BERYL: And a heart attack, they say?

JACK: Mmh.

BERYL: Don’t get many of those these days, do we? Mrs Pullan was a stroke, and so was that other woman she sat with. What was she called, the one with the drooping eye?

GWEN: Ah yes, frightful woman. Hated her.

BERYL: You never spoke to her!

GWEN: Didn’t have to.

JACK: Mmh, she was rather awful. Took her meals ‘fore the rest of us, ‘cause of her “weak stomach”. Pah! Old trout...

GWEN: I’d say good riddance if it wasn’t so un-Christian.

JACK: Yer blasted daughter’s nowhere around, do what you like.

GWEN: Well there’s a relative statement if ever I heard one. You’re an inmate as well as I. There’s not much we can do.

JACK: Quite. ‘Cept tally off the luckier buggers that escape, eh!

MAE: Oh, do be quiet. Have a little respect for the lost, will you? It’ll be us next.

GWEN [TO MAE]: From your mouth to God’s ears.

JACK [TO GWEN]: Or someone’s, anyway.

BERYL: [admonishing] Jack!

NURSE enters, pushing a tea-trolley.

NURSE: [nervously] Afternoon ladies. And gent.

BERYL [TO MAE]: They’re only joshing you, Mae. We’re all happy we’re here.

MAE begins to read newspaper.

GWEN: Speak for yourself. Last time I was happy was 1972, day before my lass started talking. Blight of my nerves, that girl.

JACK: Ruddy children. Never did quite live up to all the puff, did they?

JACK and GWEN guffaw.  NURSE pours tea. JACK winks at NURSE; she blushes and exits quickly. BERYL tuts.

GWEN: Still, like Mae says. It’ll be our turn soon.

JACK: Quite, quite. And out with a bang, I should hope, eh Beryl?

BERYL: Wouldn’t expect anything less from you.

GWEN: Heart attack’s been done though, mind. Old news, as it were. Myself, I’m more of a fader, I should think. Little nap, turning to eternal sleep.

BERYL: It’s morbid, but I agree. I don’t want any drama.

GWEN: I’d expect a fair bit of weeping from you three, mind. Even if it does interrupt the activities schedule.

JACK: [mock-outraged] What? Miss out on group-bloody-Sudoku to cry over you instead? Never.

MAE: [acidly] Well maybe us three’ll have to do. The rate you’re going at, Gwen, who else’ll be weeping? Not a friend in this house, I’d bet, outside us daft ones.

JACK laughs.

GWEN [TO MAE]: Now who’s being rude?!

Background group erupt in cheers (HARRY: Gin!), clapping HARRY on the back and dealing the cards again. MAE turns to them, glaring.

JACK: Well, she’s right. Truth is, excepting our fine selves, the rest ‘ere are merely room-fillers and obituary listings to us. And us to them. What does it matter? Circle of life.

MAE drops newspaper, exasperated.

MAE: Circle of life?
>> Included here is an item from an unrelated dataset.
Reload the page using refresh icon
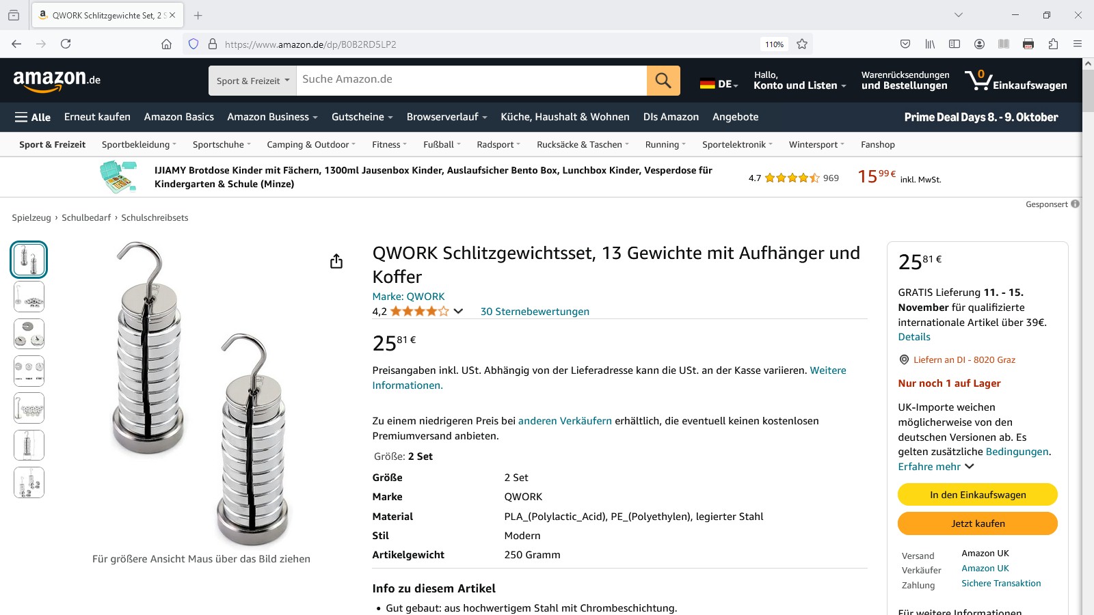Viewport: 1094px width, 615px height. pos(66,44)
You’re barking. There’s much more to life than waiting to die. If you don’t like it, suit yourself. Just don’t bring me down with you.

JACK: So you reckon you’re still on top? You’ll ’ave the screamin’ girls and cryin’ doves at your funeral, then? All the guests wailin’ ’bout your past glories?

MAE: A bit less dramatic, but something reverential, yes.

JACK: Oh, you just don’t geddit.

MAE: Get what?

JACK: Why we’re ‘ere. What we’re doin’.

MAE: Well, I’ve a good healthcare plan.

BERYL: Easy, Jack...

JACK: Rubbish. We’re ‘ere ‘cause it’s easier both ways.

MAE: Both ways for what?

JACK: To become what they no longer need.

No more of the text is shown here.